Over the past three decades, monoclonal antibodies (mAbs) have revolutionized the landscape of cancer therapy. The field has started to embrace better mAb-based formats with advancements in molecular and protein engineering technologies. The development of a therapeutic mAb with long-lasting clinical impact demands a prodigious understanding of target antigen, effective mechanism of action, gene engineering technologies, complex interplay between tumor and host immune system, and biomarkers for prediction of clinical response. There are various approaches used by mAbs for tumor targeting and mechanisms of therapeutic resistance and provides a perspective on potential strategies to diagnostic and prognostic biomarkers being used in predicting response to mAb-based therapies. 

The immune system is made up of a complex team of players that detect and destroy disease-causing agents, such as bacteria and viruses.
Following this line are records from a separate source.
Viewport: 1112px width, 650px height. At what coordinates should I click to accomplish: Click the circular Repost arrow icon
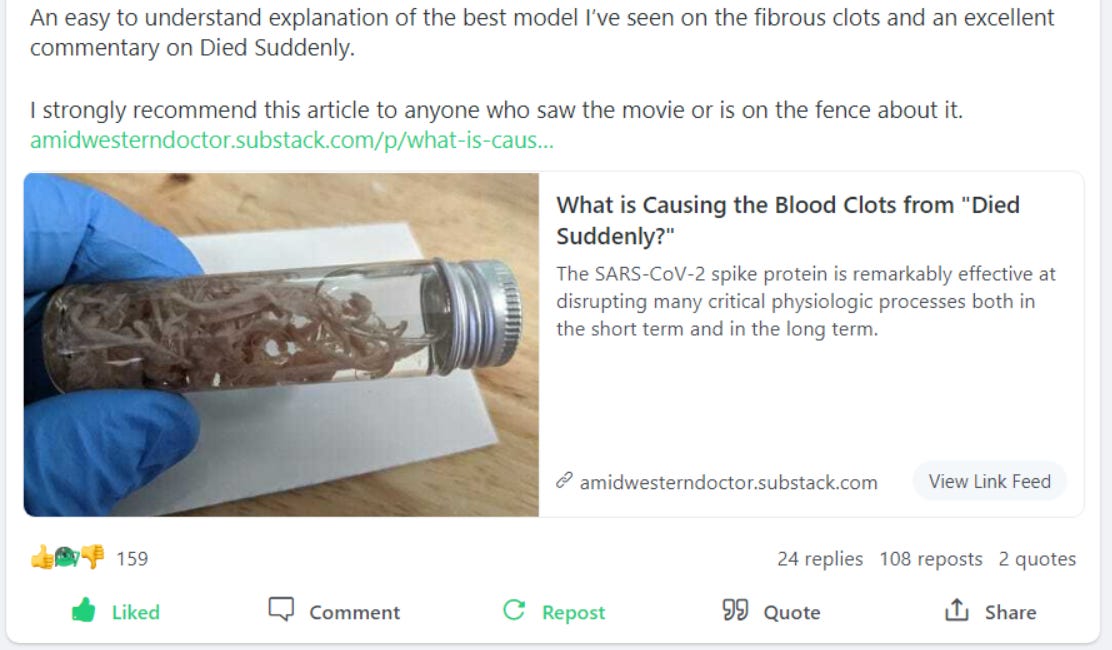coord(513,608)
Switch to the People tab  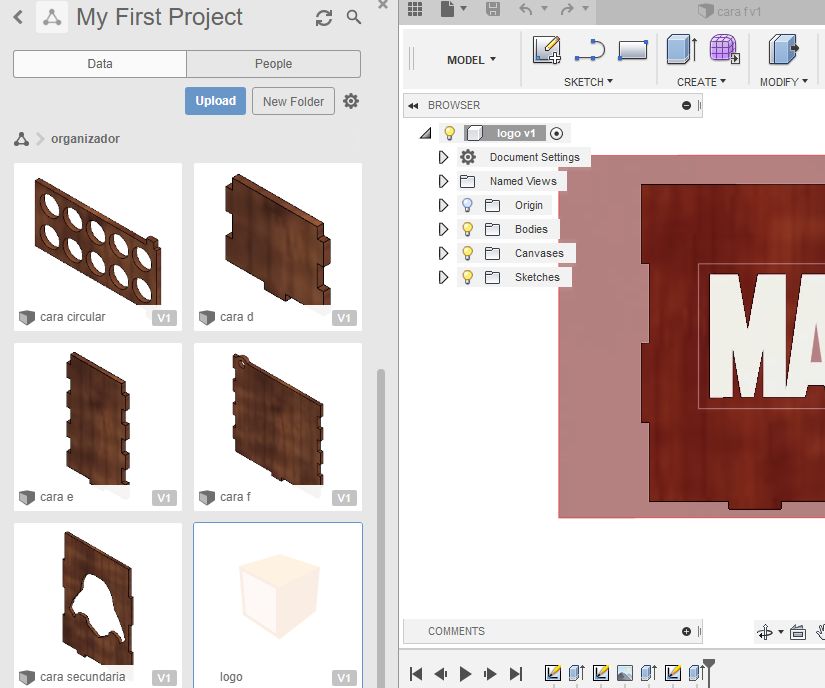coord(273,64)
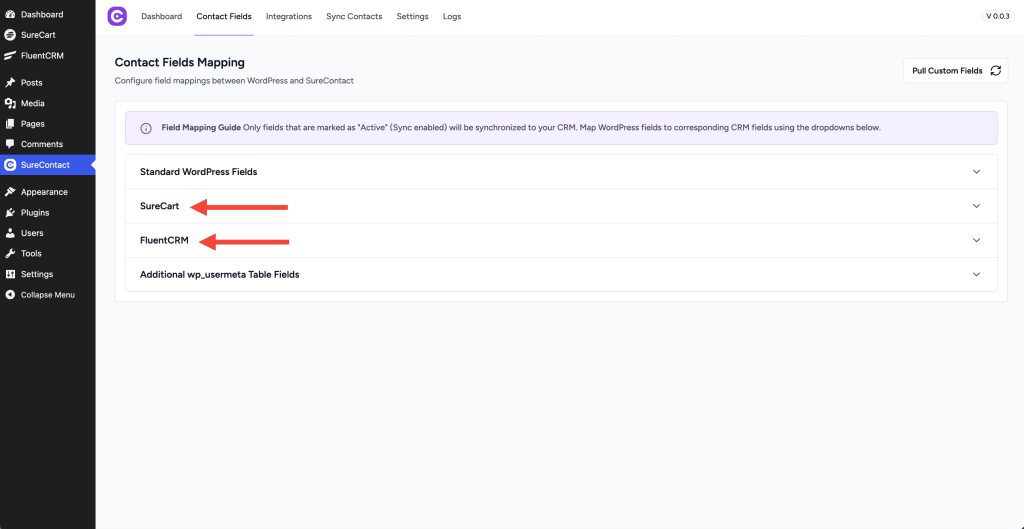Expand the Standard WordPress Fields section
The width and height of the screenshot is (1024, 529).
click(x=976, y=172)
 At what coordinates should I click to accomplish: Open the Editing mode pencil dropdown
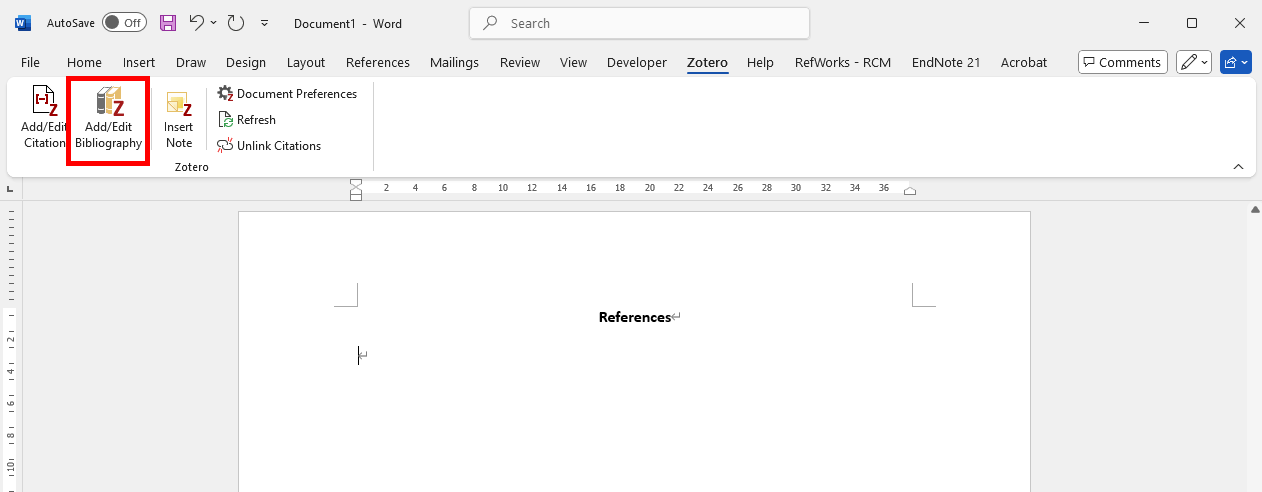[1194, 62]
Similarly, this system may eliminate damaged cells, such as cancer cells.

One way the immune system finds and destroys invaders is with antibodies. An antibody attaches itself to a specific molecule (antigen) on the surface of the target cell, such as a cancer cell. When an antibody binds to the cell, it serves as a flag to attract disease-fighting molecules or as a trigger that promotes cell destruction by other immune system processes.

Cancer cells are often able to avoid detection by the immune system. The cancer cells might mask themselves so they can hide or the cancer cells might release signals that block the immune system cells from working correctly.
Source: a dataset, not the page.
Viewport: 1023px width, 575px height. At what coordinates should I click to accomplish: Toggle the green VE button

Monoclonal antibodies are laboratory-produced molecules engineered to serve as substitute antibodies that can restore, enhance, modify or mimic the immune system’s attack on cells that aren’t wanted, such as cancer cells. Monoclonal antibodies are designed to function in different ways. A particular drug may actually function by more than one means. Examples include:

• Flagging cancer cells. Some immune system cells depend on antibodies to locate the target of an attack. Cancer cells that are coated in monoclonal antibodies may be more easily detected and targeted for destruction.
• Triggering cell-membrane destruction. Some monoclonal antibodies can trigger an immune system response that can destroy the outer wall (membrane) of a cancer cell.
• Blocking cell growth. Some monoclonal antibodies block the connection between a cancer cell and proteins that promote cell growth — an activity that is necessary for cancer growth and survival.
• Preventing blood vessel growth. In order for a cancerous tumor to grow and survive, it needs a blood supply. Some monoclonal antibody drugs block protein-cell interactions necessary for the development of new blood vessels.
• Blocking immune system inhibitors. Your body keeps your immune system from being overactive by making proteins that control the activity of the immune system cells. Monoclonal antibodies can interfere with that process so that your immune system cells are allowed to work without controls against cancer cells.
• Directly attacking cancer cells. Certain monoclonal antibodies may attack the cell more directly. When some of these antibodies attach to a cell, a series of events inside the cell may cause it to self-destruct.
• Delivering radiation treatment. Because of a monoclonal antibody’s ability to connect with a cancer cell, the antibody can be engineered as a delivery vehicle for other treatments. When a monoclonal antibody is combined with a small radioactive particle, it transports the radiation treatment directly to cancer cells and may minimize the effect of radiation on healthy cells.
• Delivering chemotherapy. Similarly, some monoclonal antibodies are combined with a chemotherapy drug in order to deliver the treatment directly to the cancer cells while avoiding healthy cells.
• Binding cancer and immune cells. Some drugs combine two monoclonal antibodies, one that attaches to a cancer cell and one that attaches to a specific immune system cell. This connection may promote immune system attacks on the cancer cells.

Many monoclonal antibodies have been approved for treating many different types of cancer. Clinical trials are studying new drugs and new uses for existing monoclonal antibodies.